MUNEKS – Scientific Findings
  • Acute toxicity: Acute toxicity studies were conducted in rodents according to organization of economic cooperation and development 423 (Acute class method). The product was found to be safe and nontoxic even at very high doses. It was non-lethal beyond 5,000 mg/kgbw and lethal at 40 gm/kgbw when administered by oral route.
  • Invivo Evaluation of anti-tumor activity: Screening of anti-cancer efficacy against Dalton Ascitic Lymphoma was conducted in animal studies (rodents). Test drug treatment was started after the 9th day of tumor inoculation. Test drug was reported to have anti-tumor property.
  • In-vitro cytotoxicity studies on selected cancer cell lines: In-vitro cytotoxicity of test drug was tested by MTT on A-549 (Human lung carcinoma), HeLa (Human cervix adenocarcinoma), SKOV3 (Human ovarian cancer), PANC-1 (Human pancreas carcinoma), Hep-G2 (Human hepatoma adenocarcinoma), AGS (Human stomach gastric adenocarcinoma), U-937 (Human lymphoma carcinoma) and EB-3 (Human burkitt lymphoma) cell lines. Test drug exhibited cytotoxic activity.
  • Gene expression, DNA fragmentation and apoptosis activity by cell cycle analysis against A-549 (Human lung carcinoma) cell lines treated with test drug:-
    • DNA fragmentation pattern of DNA of lung cancer cells (A-549) by test drug: Apoptosis or programmed cell death plays a critical role in development and homeostasis of normal tissue. Defects in apoptosis can cause cancer as it causes cells to survive over intended lifespan. One of the distinctive features of apoptosis is the fragmentation of DNA into multimers of approximately 200 base pairs due to activation of endonuclease. Cleavage of chromosomal DNA into oligonuclesomal size fragments is a biochemical hallmark of apoptosis. DNA fragmentation was detected when A-549 cells were exposed to test drug.
    • Gene expression studies of BCL-2, Caspase-3 and P-53 in A-549 cells treated with test drug: P53, Bcl2 and Caspase 3 were estimated for test drug by gene expression method (RNA isolation, cNDA synthesis, RT-PCR), where the level of expression of P53, Bcl2 and Caspase 3 gene (fold regulation) on A-549 Human Lung Carcinoma cells was determined with respect to untreated A-549. Significant increase in the level of P-53 and BCL-2 was observed in cancer cells treated with test drug. Test drug showed upregulation of all 3 gene expressions.
    • Cell cycle study of test drug against A-549 cell line: In flow cytometric analysis of cell cycle of A-549 cell line exposed to test drug resulted in significant increase of G2/M fraction by about 1.7 times when compared to untreated cells (10,000 singlet cells were selected for analysis).
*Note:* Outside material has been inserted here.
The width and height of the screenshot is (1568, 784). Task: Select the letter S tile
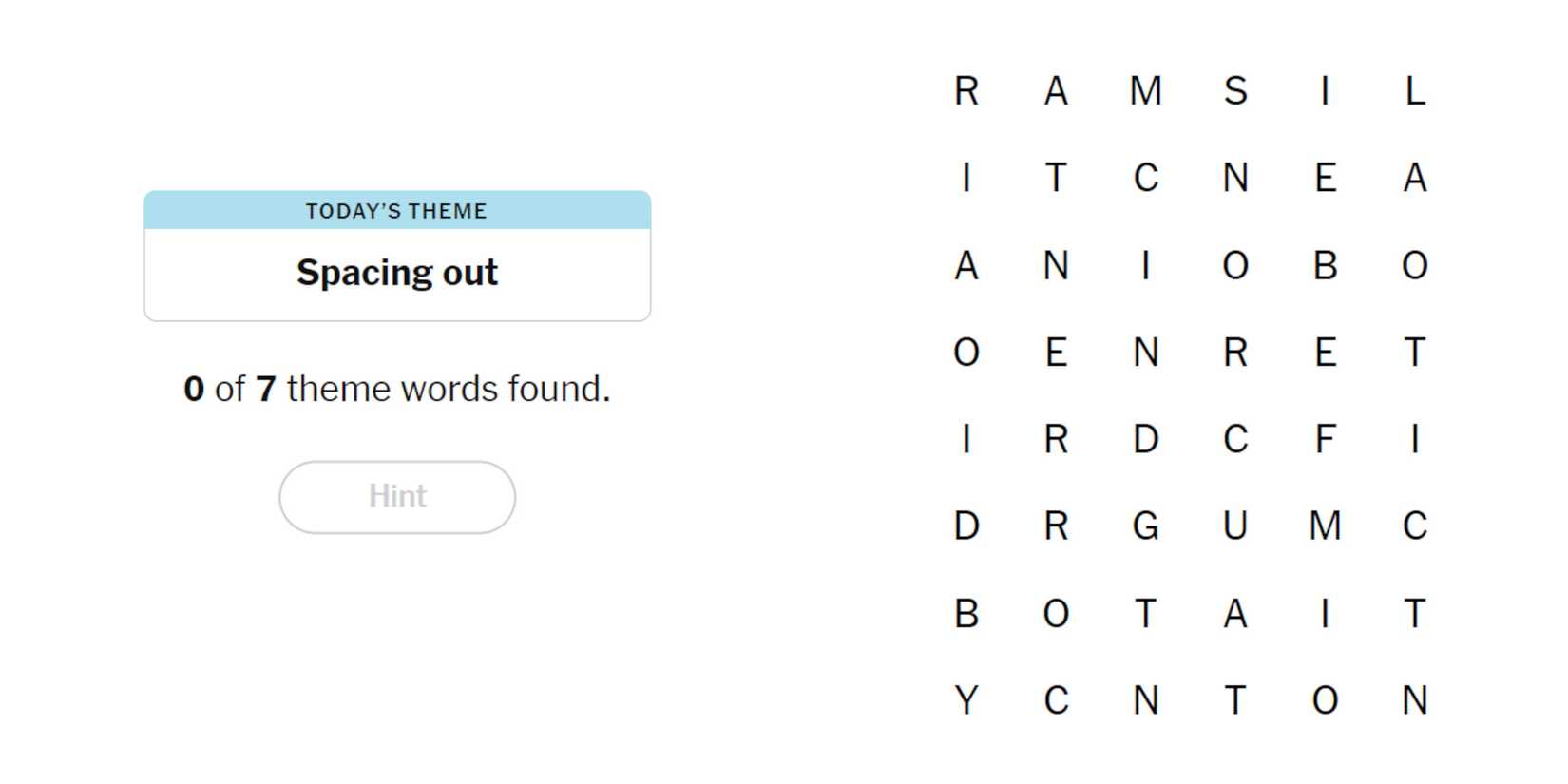pyautogui.click(x=1235, y=91)
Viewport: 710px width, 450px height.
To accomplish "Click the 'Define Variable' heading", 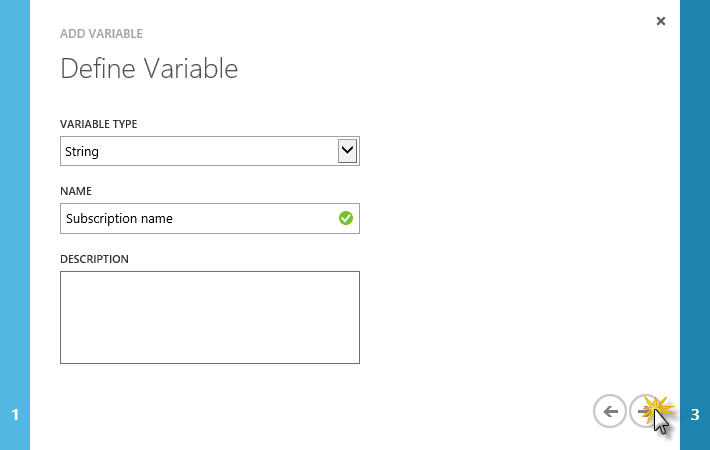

Our results taken together indicated that test drug is a potential agent for anti-cancer drug development.

Principal Ingredients:
• Kanchanara (Bauhinia variegate)
• Shuddha Guggulu (Commiphora mukul)
• Ashwagandha (Withania somnifera)

DOSAGE: 2 Tablets Twice Daily

Muneks does not contain any additives, not even to form the tablet (non-coated, non-capsulated).